GENEVA (AP) -- The world's most comprehensive legalized heroin program became permanent Sunday with overwhelming approval from Swiss voters who simultaneously rejected the decriminalization of marijuana. Swiss Approve Legal Heroin Program
The heroin program, started in 1994, is offered in 23 centers across Switzerland. It has helped eliminate scenes of large groups of drug users shooting up openly in parks that marred Swiss cities in the 1980s and 1990s and is credited with reducing crime and improving the health and daily lives of addicts.
The nearly 1,300 selected addicts, who have been unhelped by other therapies, visit one of the centers twice a day to receive the carefully measured dose of heroin produced by a government-approved laboratory.
They keep their paraphernalia in cups labeled with their names and use the equipment and clean needles to inject themselves -- four at a time -- under the supervision of a nurse, and also receive counseling from psychiatrists and social workers.
The aim is to help the addicts learn how to function in society.
The United States and the U.N. narcotics board have criticized the program as potentially fueling drug abuse, but it has attracted attention from governments as far away as Australia and Canada, which in recent years have started or are considering their own programs modeled on the system.
The Netherlands started a smaller program in 2006, and it serves nearly 600 patients. Britain has allowed individual doctors to prescribe heroin since the 1920s, but it has been running trials similar to the Swiss approach in recent years. Belgium, Germany, Spain and Canada have been running trial programs too.
Sixty-eight percent of the 2.26 million Swiss voters casting ballots approved making the heroin program permanent.
By contrast, around 63.2 percent of voters voted against the marijuana proposal, which was based on a separate citizens' initiative to decriminalize the consumption of marijuana and growing the plant for personal use.
Olivier Borer, 35, a musician from the northern town of Solothurn, said he welcomed the outcome in part because state action was required to help heroin addicts, but he said legalizing marijuana was a bad idea.
''I think it's very important to help these people, but not to facilitate the using of drugs,'' Borer said. ''You can just see in the Netherlands how it's going. People just go there to smoke.''
Sabina Geissbuehler-Strupler of the right-wing Swiss People's Party, which led the campaign against the heroin program, said she was disappointed in the vote.

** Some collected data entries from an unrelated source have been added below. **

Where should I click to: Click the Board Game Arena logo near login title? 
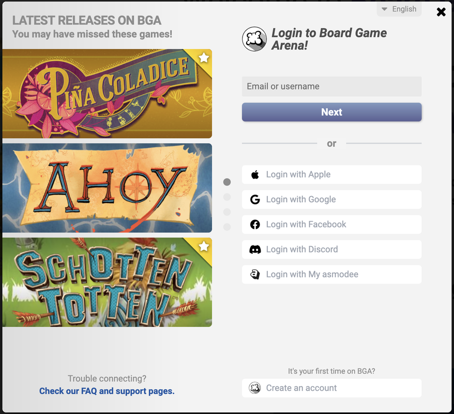click(x=254, y=39)
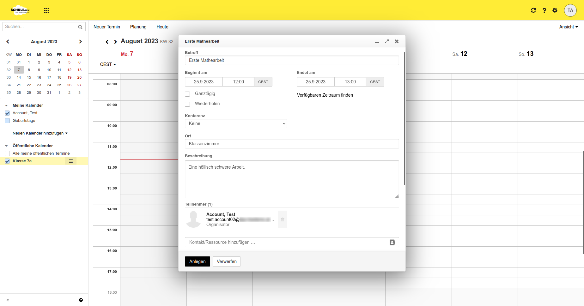
Task: Click Neuer Termin in toolbar
Action: tap(106, 27)
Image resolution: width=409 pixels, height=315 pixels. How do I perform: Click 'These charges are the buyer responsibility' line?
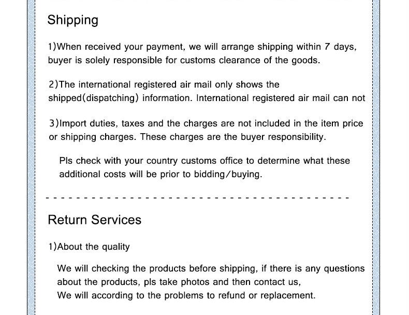(x=233, y=137)
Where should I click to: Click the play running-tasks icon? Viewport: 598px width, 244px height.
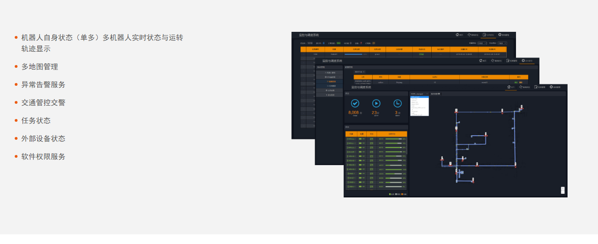(x=376, y=103)
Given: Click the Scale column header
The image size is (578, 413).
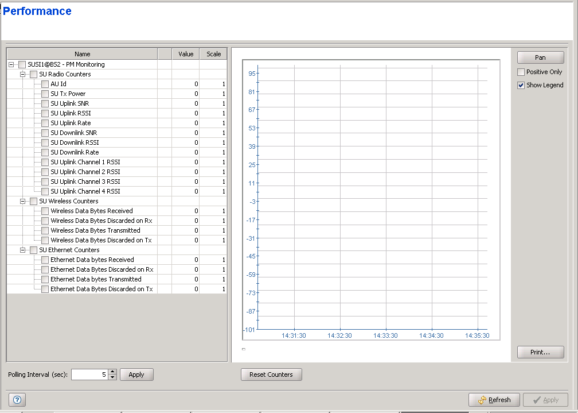Looking at the screenshot, I should point(213,54).
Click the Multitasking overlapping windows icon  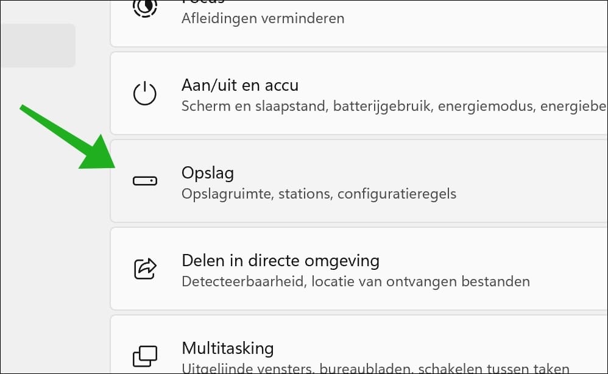click(145, 356)
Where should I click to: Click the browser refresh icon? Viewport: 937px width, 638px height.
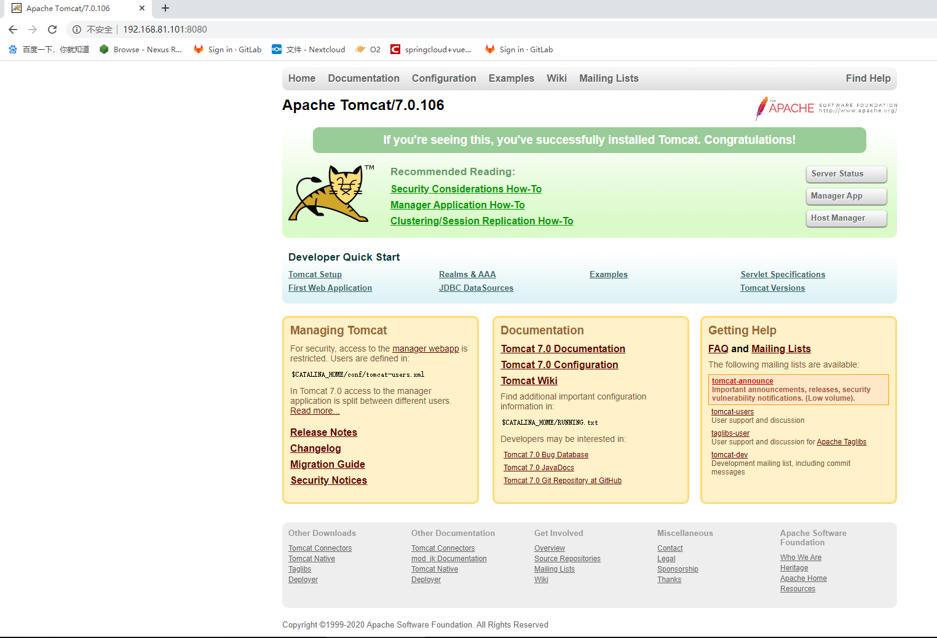pyautogui.click(x=52, y=29)
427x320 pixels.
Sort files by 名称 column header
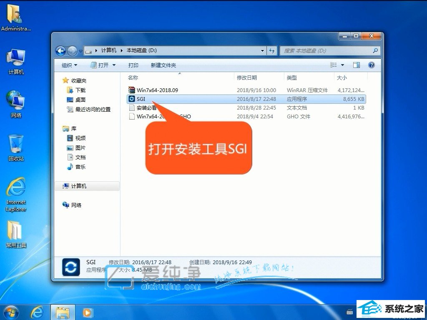tap(133, 78)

''That is only damage limitation,'' she said. ''Ninety-five percent of the addicts are not healed from the addiction.''
Health insurance pays for the bulk of the program, which costs 26 million Swiss francs ($22 million) a year. All residents in Switzerland, which has a population of 7.5 million, are required to have health insurance, with the government paying insurance premiums for those who cannot afford it.

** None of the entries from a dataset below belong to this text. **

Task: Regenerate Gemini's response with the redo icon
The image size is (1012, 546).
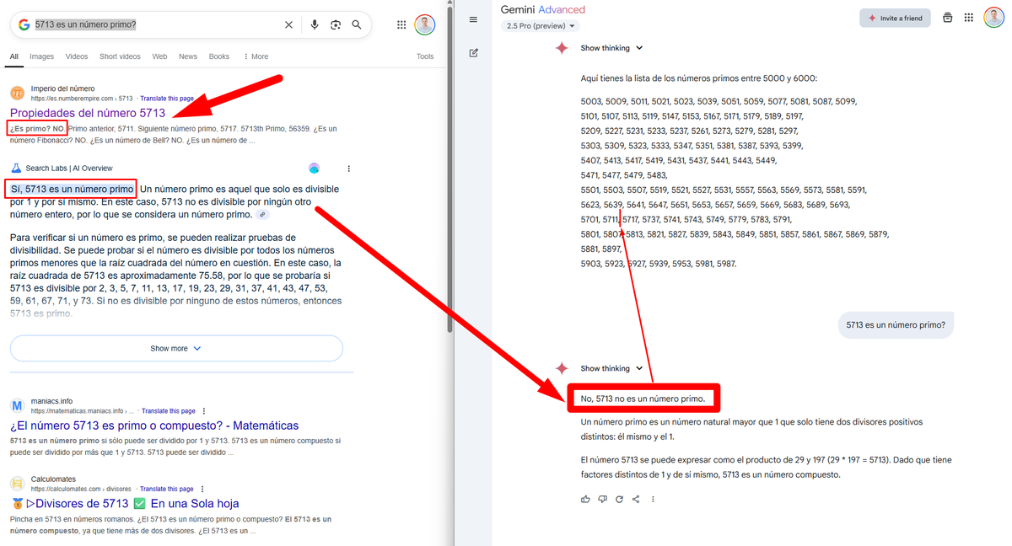Action: click(x=619, y=499)
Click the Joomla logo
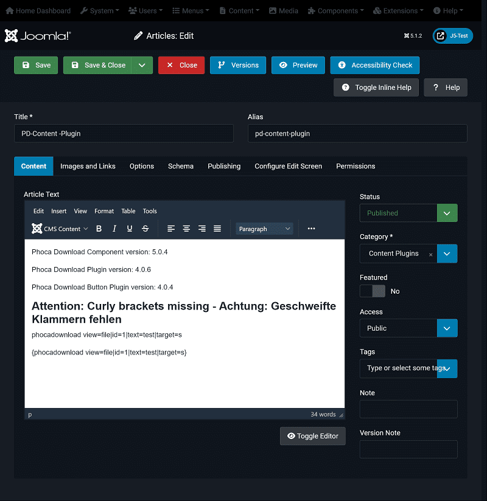The height and width of the screenshot is (501, 487). coord(38,36)
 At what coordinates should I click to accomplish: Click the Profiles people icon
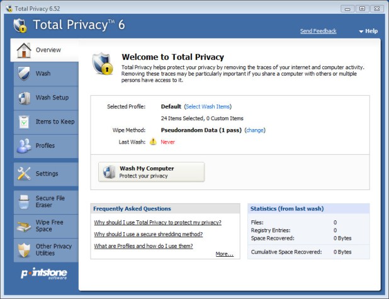tap(24, 145)
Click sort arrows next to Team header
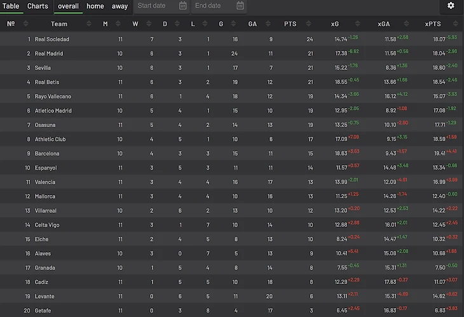Screen dimensions: 464x317 pos(85,24)
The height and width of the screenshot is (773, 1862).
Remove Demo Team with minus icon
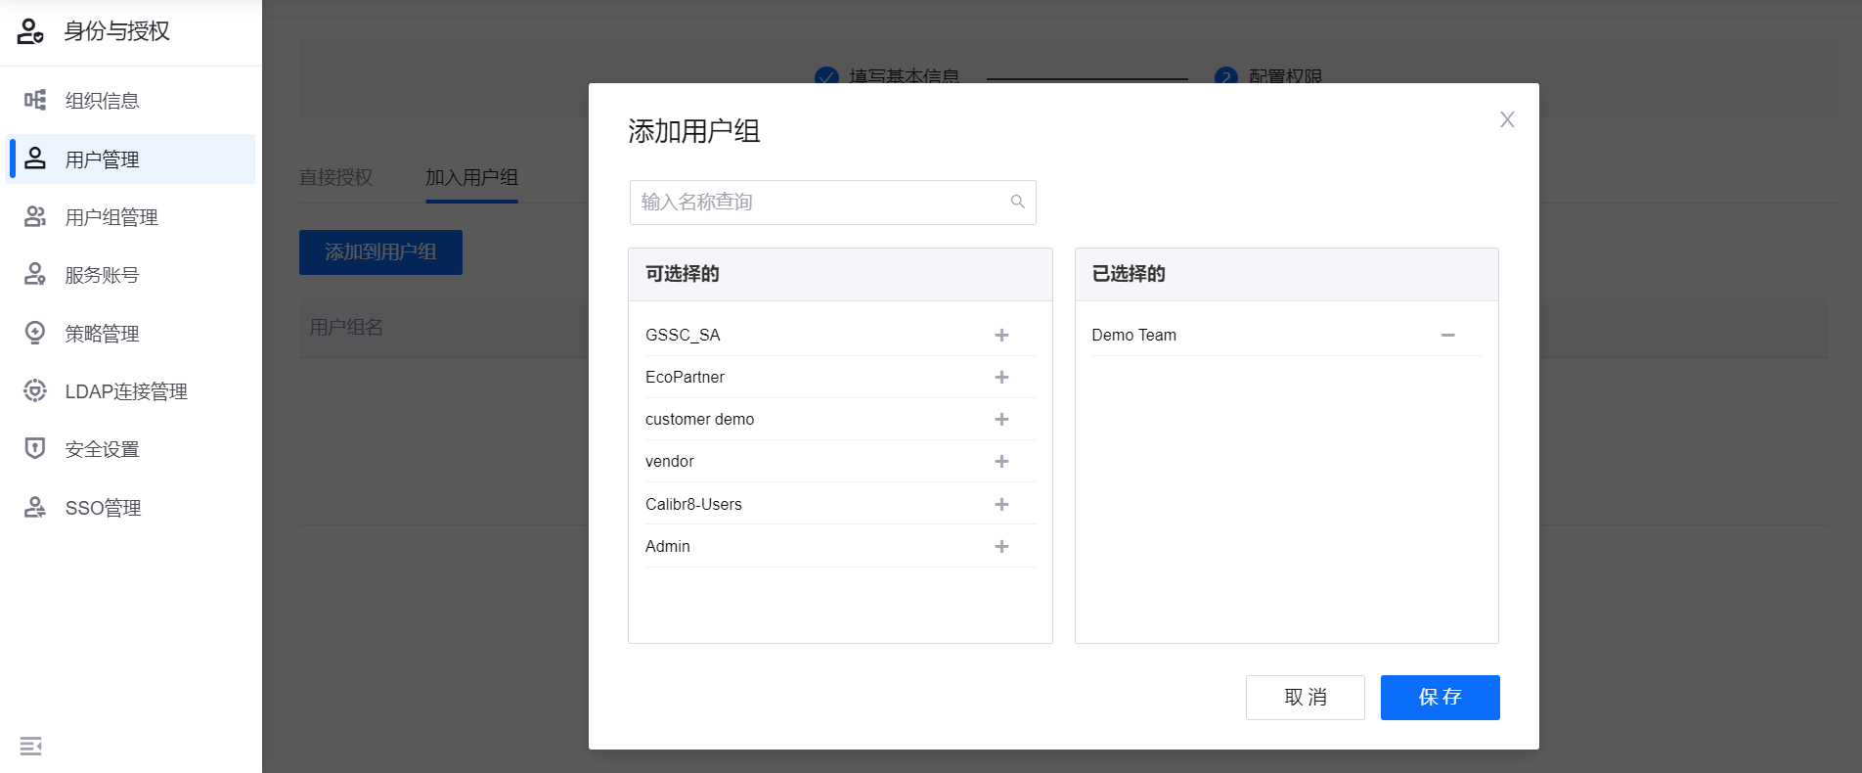1447,335
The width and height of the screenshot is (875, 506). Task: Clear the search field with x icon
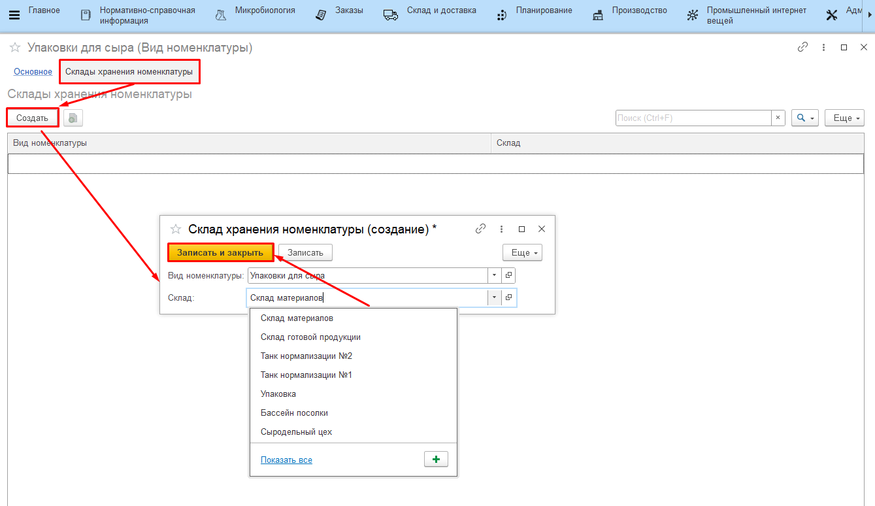click(778, 118)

Parliament approved the heroin measure in a revision of Switzerland's narcotics law in March, but conservatives challenged the decision and forced a national referendum under Switzerland's system of direct democracy.
Jo Lang, a Green Party member of parliament from the central city of Zug, said he was disappointed in the failure of the marijuana measure because it means 600,000 people in Switzerland will be treated as criminals because they use cannabis.
''People have died from alcohol and heroin, but not from cannabis,'' Lang said.
The government, which opposed the marijuana proposal, said it feared that liberalizing cannabis could cause problems with neighboring countries.
On a separate issue, 52 percent of voters approved an initiative to eliminate the statute of limitations on pornographic crimes against children before the age of puberty.
The current Swiss statute of limitations on prosecuting pedophile pornography is 15 years. The initiative will result in a change in the constitution to remove that time limit.